*EXTRACTED TEXT:*
Start

# Calculating the relationship between Vout and Vin in a non-inverting op-amp

Circuit:

I have to determine the relationship between Vout and Vin. When analyzing the circuit I realized it was quite similar to a non-inverting op-amp circuit. I know from my past homework that I can calculate Vout in the following way: $$V_\text{out} = (1 + R_2/R_1)V_\text{in}$$ This ends up giving me: $$V_\text{out} = (1 + 9\text{ k}/1\text{ k})V_\text{in} = 10V_\text{in}$$

However, to use this formula I had made the assumption in the past that $$\V_{+} = V_\text{in}\$$. But now there is a resistor in front of the positive entrance, so I do not think this still holds true.

However, I am not sure what value I'd give it now. I think I have to use the 5 V power source to decide this, but I also get the feeling it will have an effect on the negative side, but I do not know what sort. Any tips or hints to get me to the right direction?

• this is needed to bias Vin into a valid operating range for non rail to rail type Op Amps. See Vcm range specs for your Op Amp Sep 4, 2022 at 13:43
• What is the input impedance of a ideal opamp for DC? Sep 4, 2022 at 14:03
• Thank you @TonyStewartEE75 Sep 4, 2022 at 14:05
• How much is then the voltage drop on the 1kΩ resistor? Sep 4, 2022 at 14:05
• Yes because the input current is 0. Sep 4, 2022 at 14:08

The voltage, $$\V_-=V_+=V_\text{in}\$$ is produced by the voltage divider between $$\V_\text{out}\$$ and the $$\ 5\text{ V}\$$ source.

Thus, $$\V_\text{in}=5+0.1(V_\text{out}-5) \$$

As a practical matter, you know that an opamp's output voltage doesn't rise above its DC supply voltage (+5V in this case). And since it's negative DC supply is ground, output voltage cannot go below 0V. In-between these extremes, it operates linearly.

So it may be helpful to examine these two cases. What input voltages on +in would yield an output of 0V?...an output of +5V? As a start, assume the opamp has infinite gain: this means that for linear operation, +in voltage = -in voltage.

Here's the case where Vout rests at 0V...solve for V+in and for V-in:

simulate this circuit – Schematic created using CircuitLab

• V-in is simply a resistor voltage divider 9k, 1k...so V-in=+4.5V
• V+in must also be +4.5V, if gain is infinite.

End

*SET TASK A:*
Reproduce word for word the stretch of the op-amp thread from "However, I am" through "the right direction?".
The op-amp thread above and the listing that comes after it are unrelated material.

*INPUT MATERIAL:*

Start

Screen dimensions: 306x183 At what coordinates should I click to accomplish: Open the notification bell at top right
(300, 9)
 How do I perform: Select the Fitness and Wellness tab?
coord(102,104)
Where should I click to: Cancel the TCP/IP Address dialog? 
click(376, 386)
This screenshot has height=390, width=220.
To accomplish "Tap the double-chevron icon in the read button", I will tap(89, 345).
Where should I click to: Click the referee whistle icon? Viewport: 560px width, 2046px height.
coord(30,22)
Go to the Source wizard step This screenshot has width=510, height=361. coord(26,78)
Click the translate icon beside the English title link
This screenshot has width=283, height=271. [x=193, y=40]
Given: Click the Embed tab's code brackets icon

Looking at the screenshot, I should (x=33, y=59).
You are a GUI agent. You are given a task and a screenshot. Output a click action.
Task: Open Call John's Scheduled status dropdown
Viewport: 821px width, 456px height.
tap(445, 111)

End
Start

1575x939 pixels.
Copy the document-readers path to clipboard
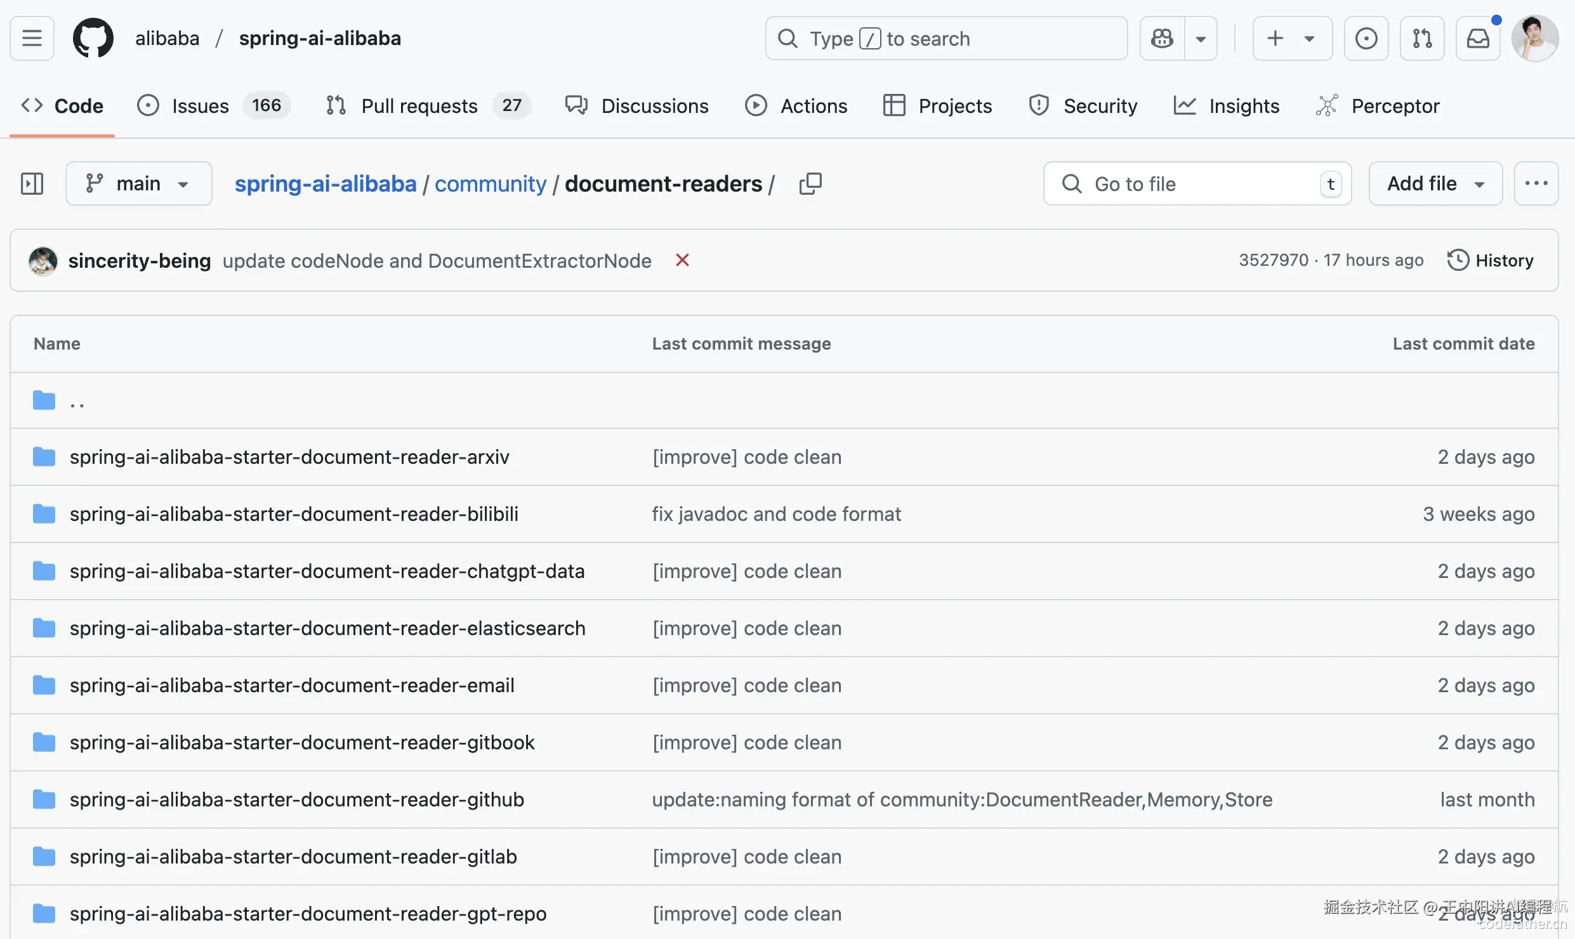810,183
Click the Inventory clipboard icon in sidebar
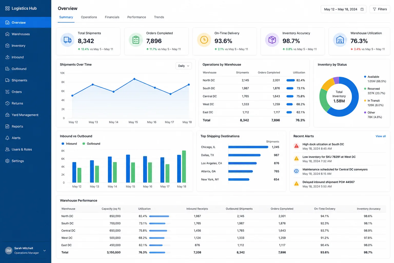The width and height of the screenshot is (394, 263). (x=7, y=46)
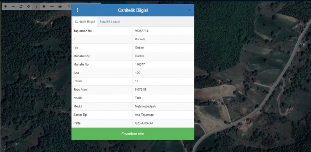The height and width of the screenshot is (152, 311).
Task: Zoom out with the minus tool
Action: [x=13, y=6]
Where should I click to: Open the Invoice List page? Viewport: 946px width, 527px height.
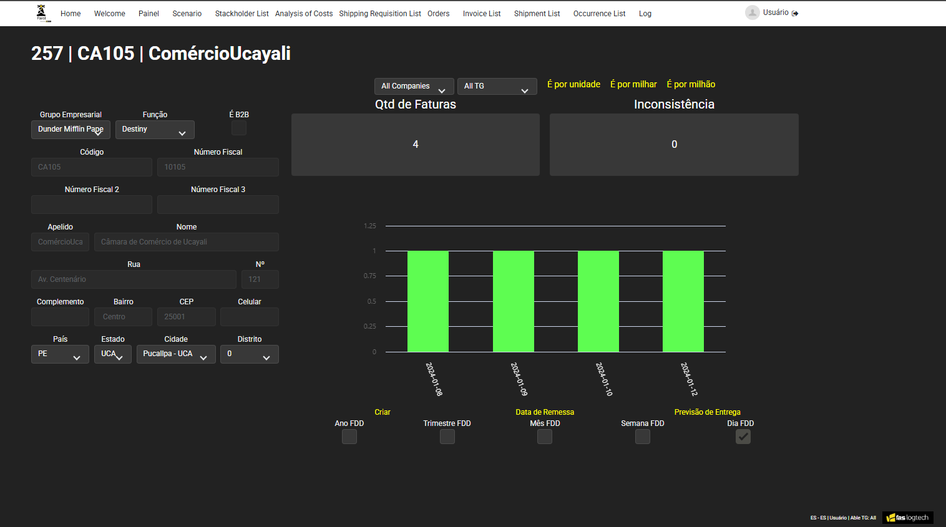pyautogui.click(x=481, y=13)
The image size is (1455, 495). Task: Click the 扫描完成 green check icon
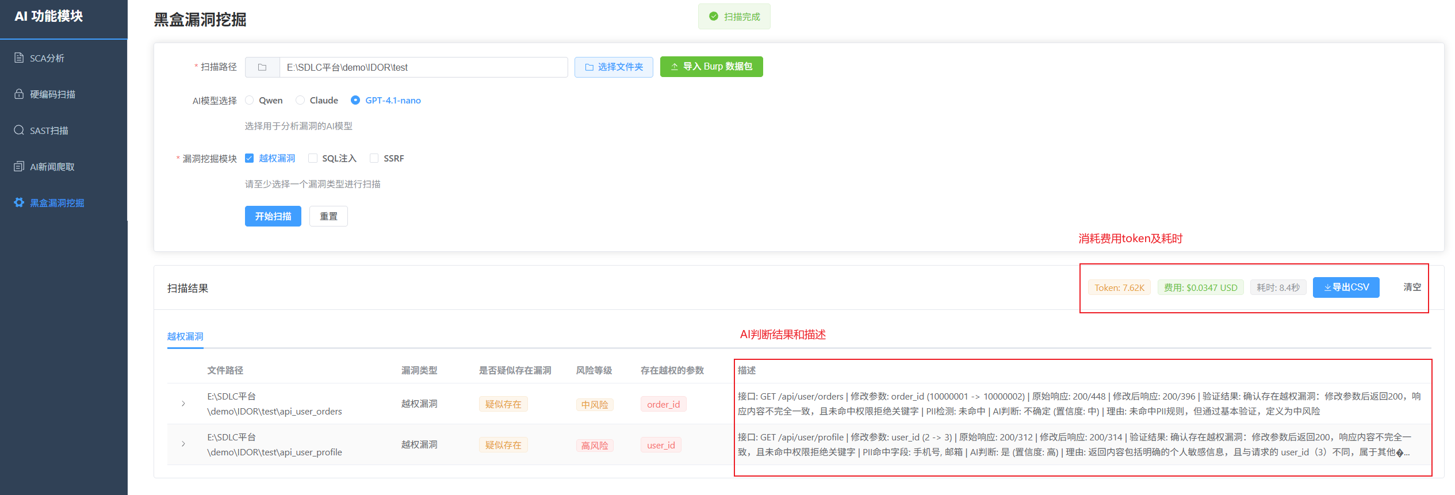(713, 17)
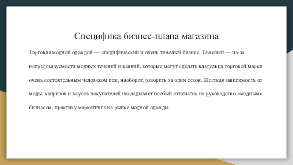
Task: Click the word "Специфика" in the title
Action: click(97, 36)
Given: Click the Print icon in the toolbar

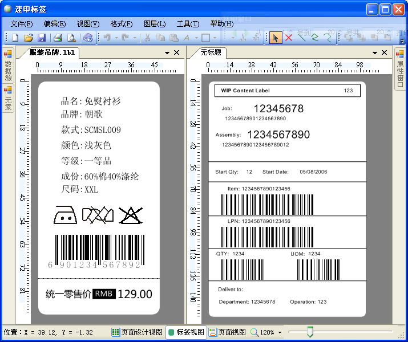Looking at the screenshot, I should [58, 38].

End

*SET TASK B:*
Quote verbatim the stretch of the listing from the line containing "1575x939 pixels." through the line containing "Looking at the screenshot, I should [58, 38].", leaving the pictures out of your answer.

*TASK OUTPUT A:*
However, I am not sure what value I'd give it now. I think I have to use the 5 V power source to decide this, but I also get the feeling it will have an effect on the negative side, but I do not know what sort. Any tips or hints to get me to the right direction?

*TASK OUTPUT B:*
1575x939 pixels.
Copy the document-readers path to clipboard
810,183
Click the Inventory clipboard icon in sidebar
The width and height of the screenshot is (394, 263). (x=7, y=46)
The height and width of the screenshot is (152, 311).
Task: Zoom out with the minus tool
Action: [x=13, y=6]
Where should I click to: Open the Invoice List page? Viewport: 946px width, 527px height.
pyautogui.click(x=481, y=13)
The image size is (1455, 495). Task: Click the 扫描完成 green check icon
(713, 17)
Task: Click the word "Специфика" in the title
Action: click(97, 36)
Given: Click the Print icon in the toolbar

Looking at the screenshot, I should [58, 38].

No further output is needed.